#### Document section
You might recognise these words, they came from your mouth, they slipped off your tongue, they’ve inspired a vision.

‘What can you do when you always walk in the same setting, but dream?’


ANTI PERMENANCE

Dear Ferdinand,

Isn’t it funny that we were chosen to perform at a theatre that isn’t permanent? Just like Diana Keys’ council flat that is destined to be re-set, re-purposed, re-painted, so is the fate of our stage. As we sat on the benches on the last night, drinking our gins by the bar, we read a post detailing that the site of Theatre N16 was to be turned into luxury flats. We feel something. It’s not the hows that bother us, but the whys. To commence construction of something more permanent, an ode to productivity, a monument to architecture, a finished product. A new set of plaster and ceilings and doors will now replace an ever-changing landscape; the stage that once was Theatre N16.


NEW CHOICES AND THE ACT OF (NOT) FINISHING

Dear Ferdinand,

By the third night of the run at Theatre N16 the show was still not finished. We were still making choices about our relationship and testing them out in front of our audience. Each performance felt alive because we were still building it. Tiny choices that changed everything about our relationship, provocations that kept the blood pumping and gave the performance a pulse. New rocks, lain on top of old foundations, changing the form in the tiniest of ways.

#### Recorded data
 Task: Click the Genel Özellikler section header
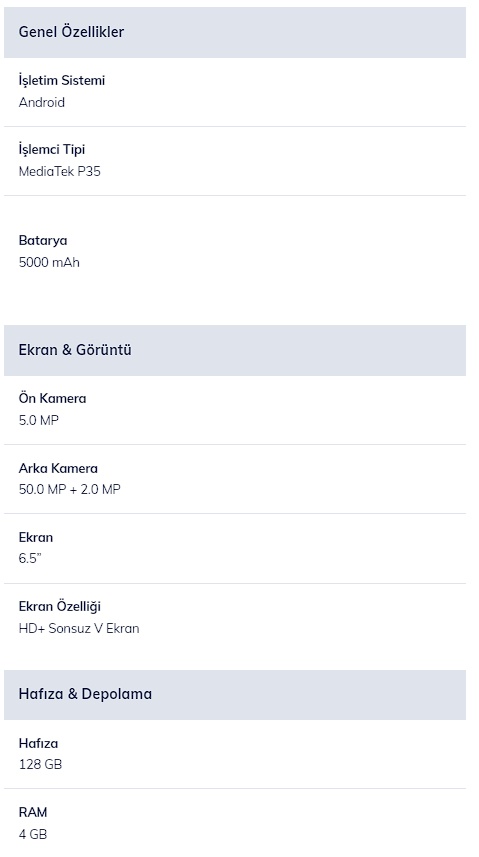(235, 32)
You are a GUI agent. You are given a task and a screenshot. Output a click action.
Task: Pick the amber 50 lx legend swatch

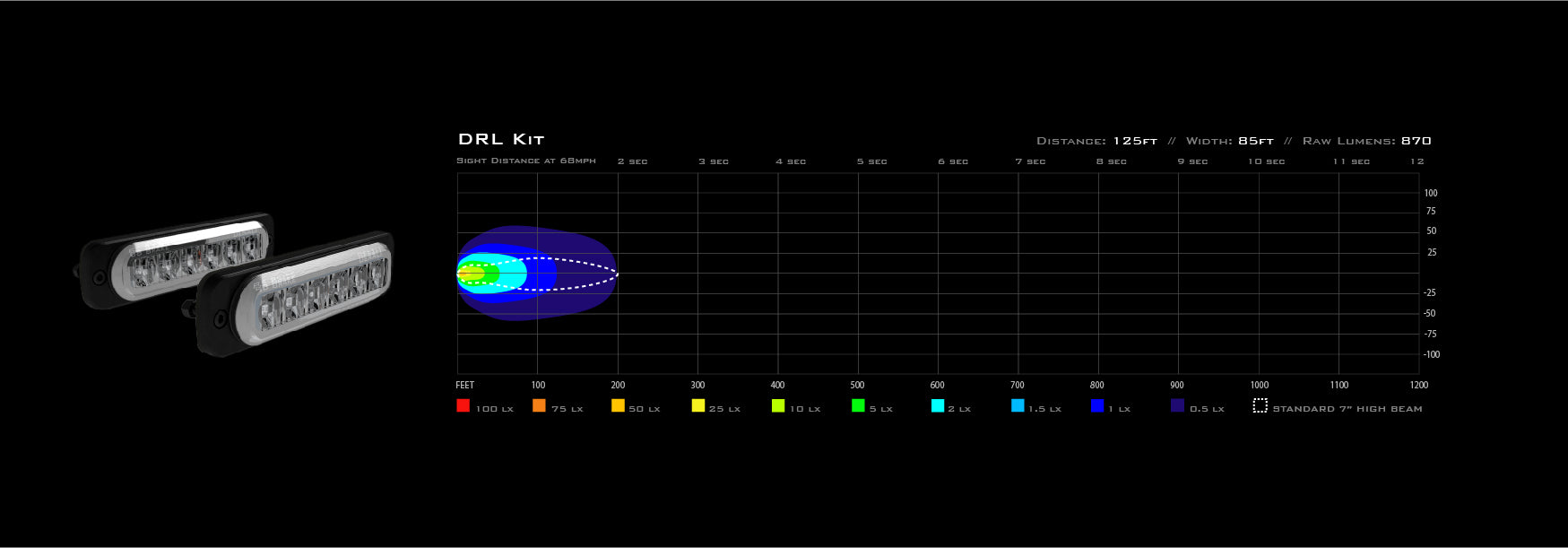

#### Given instruction A
Return the passage of the Theatre N16 letters from "You might recognise" up to and including "was Theatre N16.".
#### Given instruction B
Answer these questions from the Theatre N16 letters:
(i) What was the site of Theatre N16 to be turned into?
(ii) By which night of the run was the show still not finished?
(iii) Where were they sitting on the last night when they read the post?
The material is not needed here.

#### Complete response A
You might recognise these words, they came from your mouth, they slipped off your tongue, they’ve inspired a vision.

‘What can you do when you always walk in the same setting, but dream?’


ANTI PERMENANCE

Dear Ferdinand,

Isn’t it funny that we were chosen to perform at a theatre that isn’t permanent? Just like Diana Keys’ council flat that is destined to be re-set, re-purposed, re-painted, so is the fate of our stage. As we sat on the benches on the last night, drinking our gins by the bar, we read a post detailing that the site of Theatre N16 was to be turned into luxury flats. We feel something. It’s not the hows that bother us, but the whys. To commence construction of something more permanent, an ode to productivity, a monument to architecture, a finished product. A new set of plaster and ceilings and doors will now replace an ever-changing landscape; the stage that once was Theatre N16.

#### Complete response B
(i) Luxury flats.
(ii) The third night.
(iii) On the benches, drinking their gins by the bar.